**Extrait de page:**

Au-delà de la rémunération, la question du numéro de téléphone coince toujours. Les syndicats de médecins libéraux défendent la mise en place d’un numéro dédié. « Le 116-117, numéro européen, est déjà à l’œuvre dans le cadre de la permanence des soins dans trois départements : Normandie, Pays de la Loire et Corse. Les pompiers veulent un 15 et un 18 et en plus un 116-117 pour les appels non urgents ; nous y sommes favorables. Nous souhaitons un numéro dédié à la médecine générale », rappelle le Dr Duquesnel.

Pour le Dr François Braun, président de SAMU-Urgences de France, « la question du 116-117 est un faux problème : l’objectif du SAS, c’est de mettre en commun le premier numéro de décroché et ensuite d’être autonome. À Metz, le 15 et le numéro de la permanence arrivent au même endroit et ça fonctionne très bien. L’enjeu du SAS, c’est de répondre à tous les appels, de ne plus en perdre (quand les gens raccrochent, N.D.L.R.) et de décrocher en moins de trente secondes. Ensuite, orienter l’appel : urgences, médecin généraliste, centre antipoison, etc. » Là-bas, 95 % des décrochés ont lieu en moins d’une minute. « L’épidémie de Covid-19 a été un baptême du feu pour nous. À la mi-mars, lors du pic de l’épidémie, nous avons été en fonctionnement SAS et ça a bien marché ! De fait, nous travaillons avec des médecins généralistes régulateurs depuis 1993, c’est historique ici ! »

**Consigne:** Recopiez le passage de l'extrait qui commence par « Au-delà de la » et se termine par « rappelle le Dr Duquesnel. », en substituant « sapeurs-pompiers » à « pompiers ».

**Données enregistrées:**
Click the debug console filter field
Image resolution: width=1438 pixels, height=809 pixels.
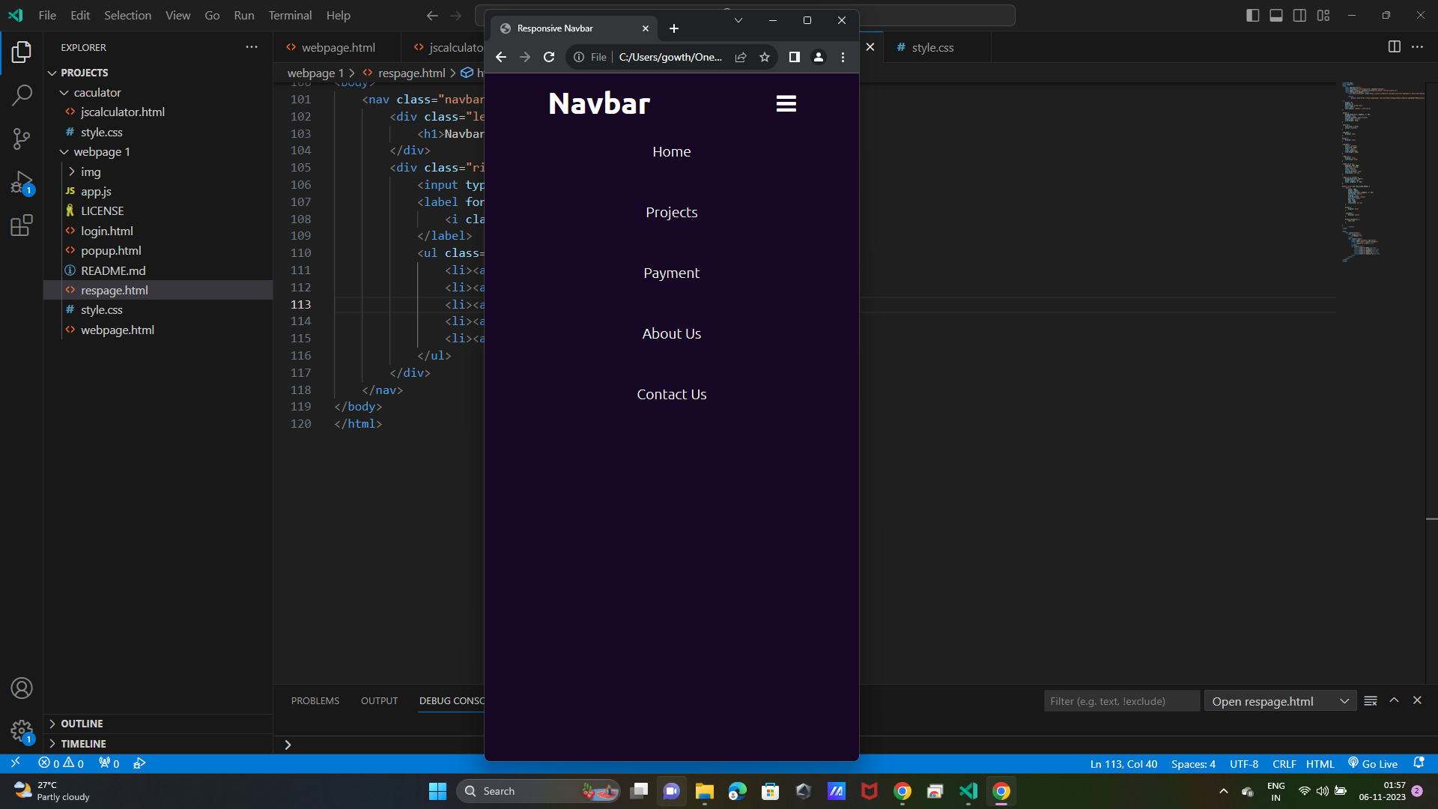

**Exercice corrigé:**
Au-delà de la rémunération, la question du numéro de téléphone coince toujours. Les syndicats de médecins libéraux défendent la mise en place d’un numéro dédié. « Le 116-117, numéro européen, est déjà à l’œuvre dans le cadre de la permanence des soins dans trois départements : Normandie, Pays de la Loire et Corse. Les sapeurs-pompiers veulent un 15 et un 18 et en plus un 116-117 pour les appels non urgents ; nous y sommes favorables. Nous souhaitons un numéro dédié à la médecine générale », rappelle le Dr Duquesnel.